**** SEITENAUSZUG ****

Klagengewitter über Schweizer Firmen in den USA
UBS, Credit Suisse, Zurich Financial Services, Novartis, ABB. In den letzten 24 Monaten sind Schweizer Firmen in den USA zur Zahlung von hunderten von Millionen Dollar verurteilt worden oder haben Vergleiche zur Bezahlung solcher Beträge abgeschlossen.
Im September wurde ABB zu 58,3 Millionen Dollar, der Chemieriese Novartis zur Zahlung von 422 Millionen verknurrt.
Im Oktober musste Zurich Financial Services nach einem Vergleich 455 Millionen Dollar zahlen, um eine Sammelklage abzuwenden.
Die Grossbank UBS ist bei weitem nicht die einzige Schweizer Firma, die in den USA Federn lassen musste.
Auch wenn die Grossbank mit einer Strafe von 780 Millionen Dollar wegen Mithilfe bei der Steuerhinterziehung eine Obergrenze erreicht hat, ist die Liste der in den Vereinigten Staaten verurteilten Schweizer Unternehmen in den letzten Monaten ellenlang geworden.
Und die Geldbussen – oder die Vergleiche, die Unternehmen zur Verhinderung eines Verfahrens eingegangen sind – sind extrem hoch: Seien es Kartellverfahren, Fragen der Korruption im Ausland, illegale Medikamentenwerbung oder die Umgehung von Handelsverboten – die Rechnungen, die in den USA präsentiert werden, liegen in der Höhe von Dutzenden oder gar hunderten von Millionen.
Gefährlicher Markt
«Die Schweizer Firmen stehen zwar nicht im Mittelpunkt einer Hexenjagd», versichert Peter Widmer, Anwalt bei Homburger, einer grossen Schweizer Anwaltskanzlei, die massgeblich an den Verhandlungen zur Übereinkunft zwischen den Schweizer Grossbanken und den USA betreffend nachrichtenlosen Vermögen beteiligt war.
«Auf rechtlicher Ebene aber ist der US-Markt für alle gefährlich», ergänzt er. Die USA seien ein Minenfeld, ob es sich nun um zivil- oder um strafrechtliche Streitigkeiten handle.
«Die US-Börsenaufsicht SEC hat eine enorme Macht», erklärt Jean-Marc Carnicé von BCCC, Rechtsanwalt mit Patenten in Genf und New York. «Ich kenne keine andere Marktaufsichts-Behörde mit einem annähernd so breiten Manövrierspielraum.»

**** DATENTEIL ****

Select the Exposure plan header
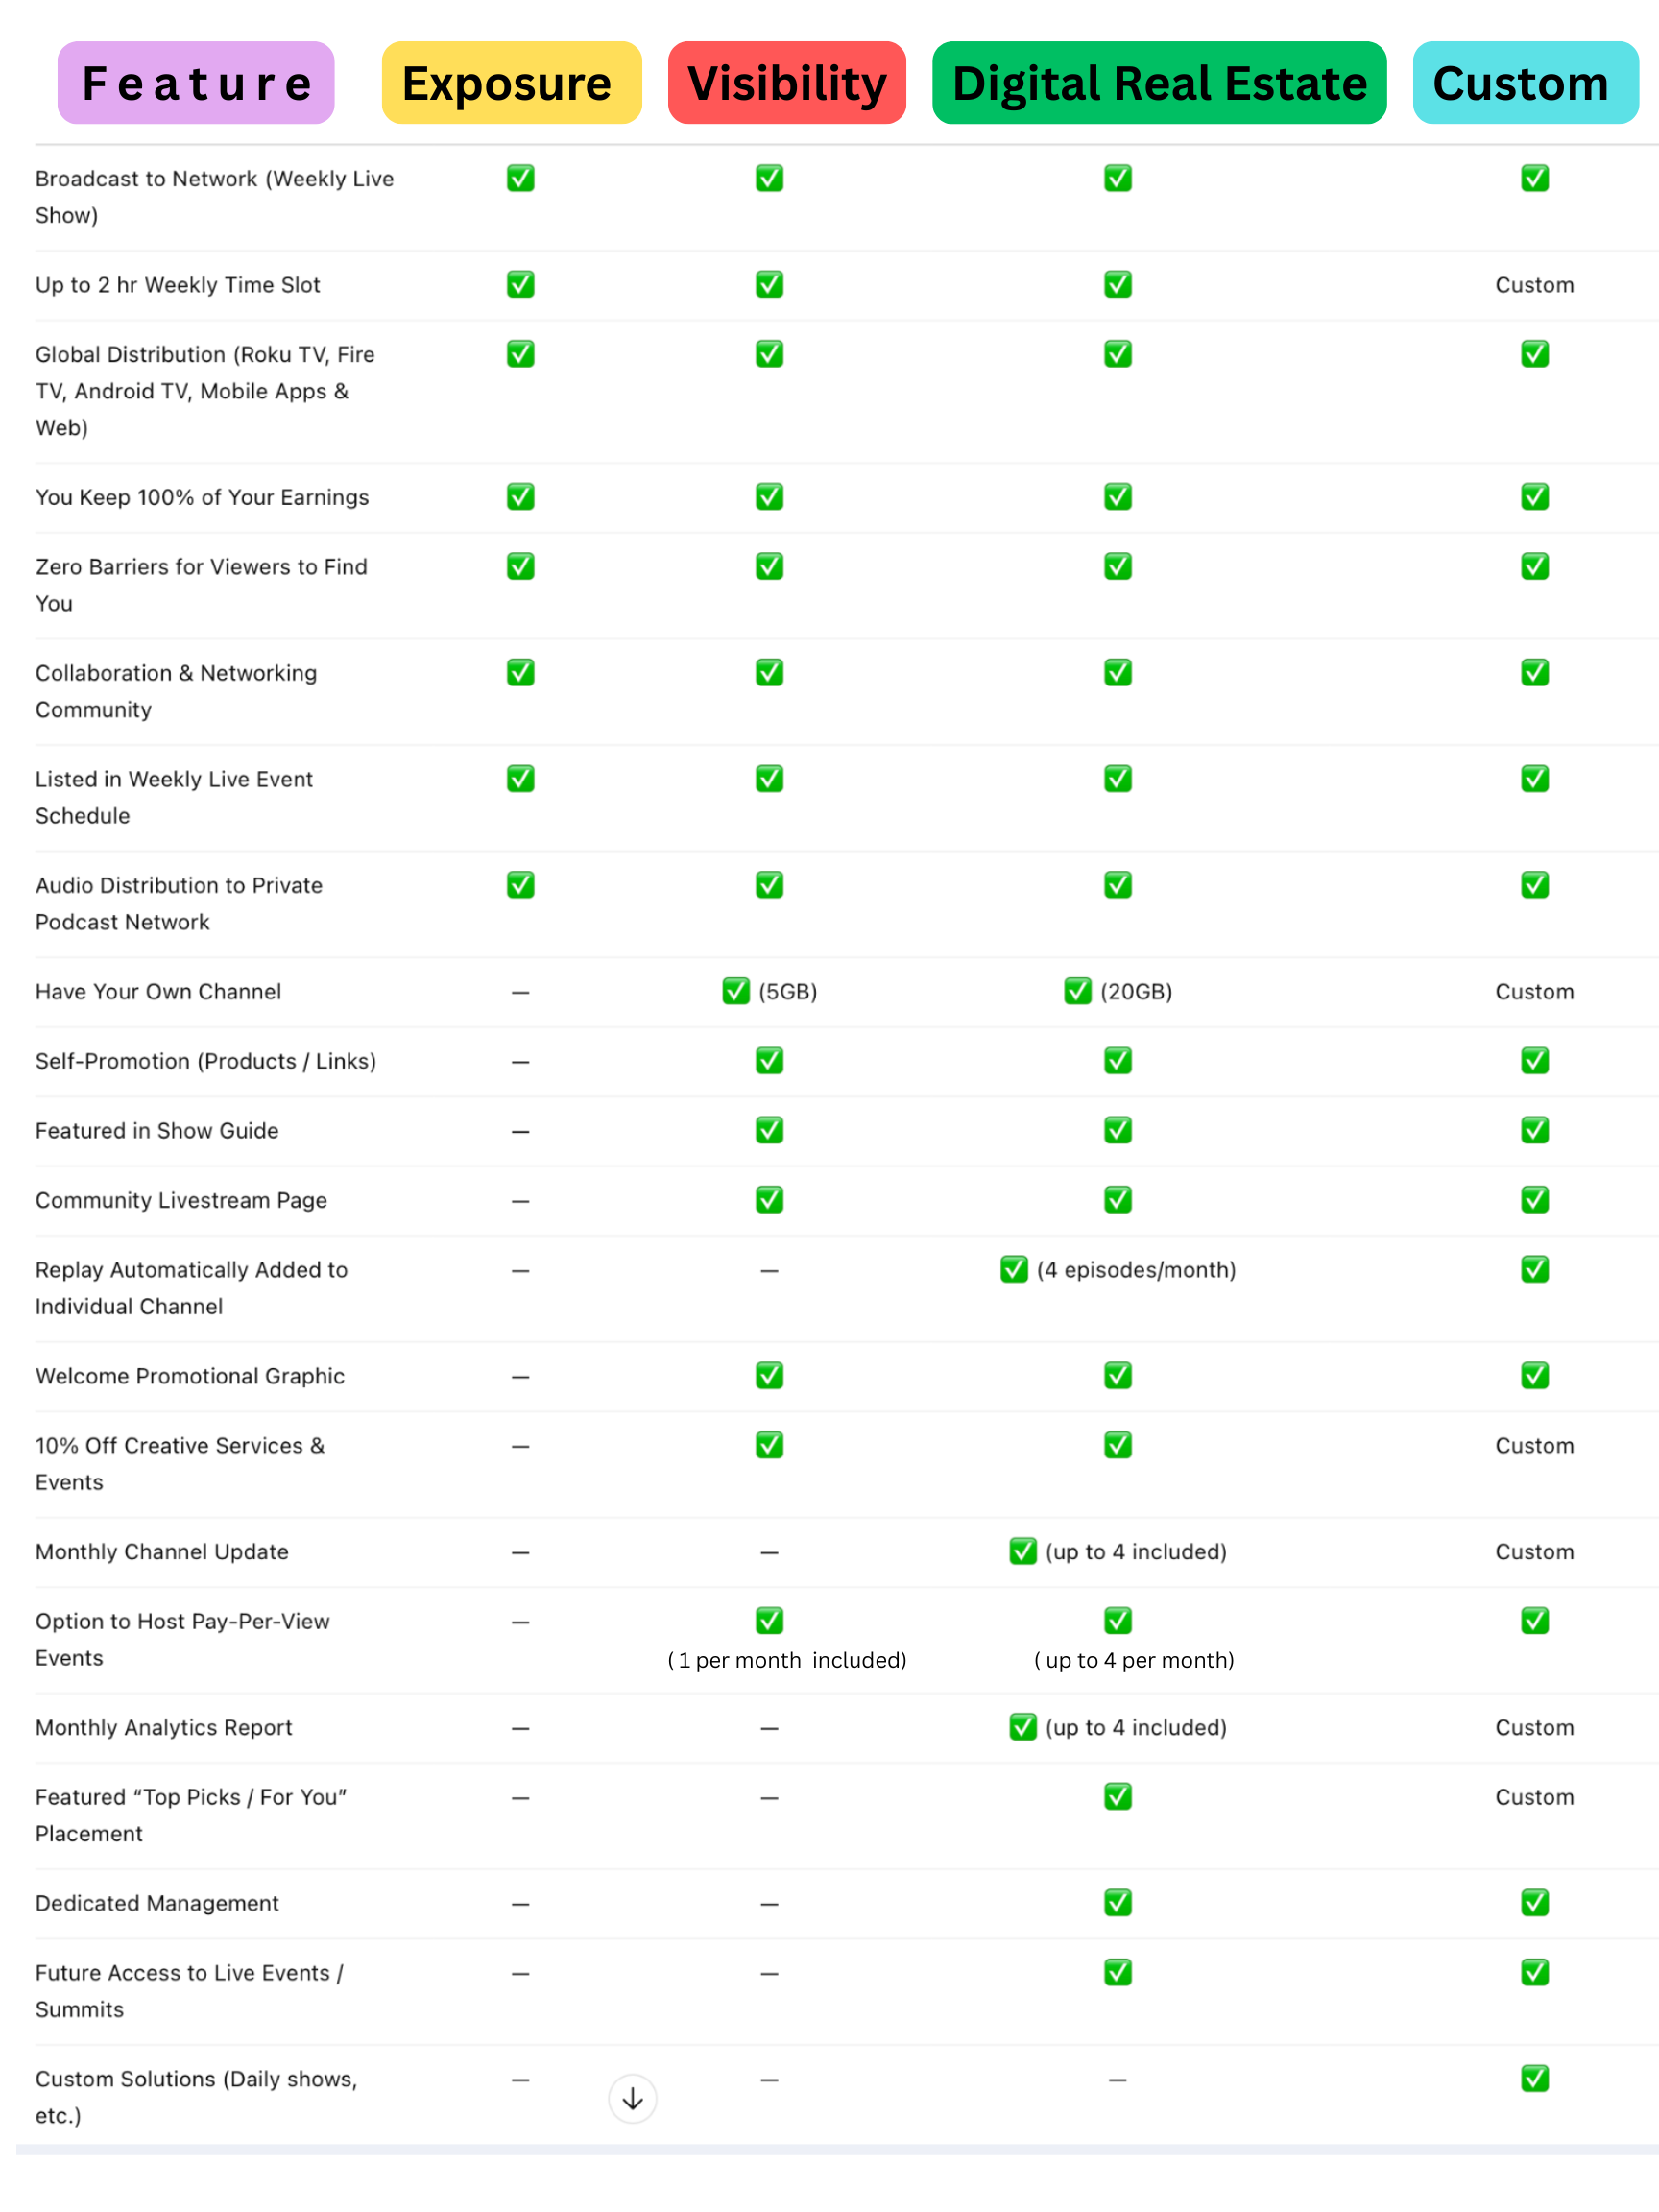Viewport: 1659px width, 2212px height. (511, 83)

****

AUFGABEN >>
a: Kopieren Sie aus dem Seitenauszug wortgetreu den Abschnitt, der mit „Klagengewitter über Schweizer“ beginnt und bis „solcher Beträge abgeschlossen.“ reicht.
b: Fassen Sie den Seitenauszug über Klagen gegen Schweizer Firmen in den USA in zwei Sätzen zusammen.

LÖSUNGEN >>
a:
Klagengewitter über Schweizer Firmen in den USA
UBS, Credit Suisse, Zurich Financial Services, Novartis, ABB. In den letzten 24 Monaten sind Schweizer Firmen in den USA zur Zahlung von hunderten von Millionen Dollar verurteilt worden oder haben Vergleiche zur Bezahlung solcher Beträge abgeschlossen.

b: In den letzten 24 Monaten mussten Schweizer Firmen wie UBS, Novartis, ABB und Zurich Financial Services in den USA Strafen oder Vergleiche über Dutzende bis Hunderte Millionen Dollar zahlen, etwa wegen Kartellverfahren, Korruption im Ausland, illegaler Medikamentenwerbung oder der Umgehung von Handelsverboten. Ein Anwalt sieht darin keine Hexenjagd, hält den US-Markt rechtlich aber für alle gefährlich, und ein weiterer verweist auf die enorme Macht der Börsenaufsicht SEC.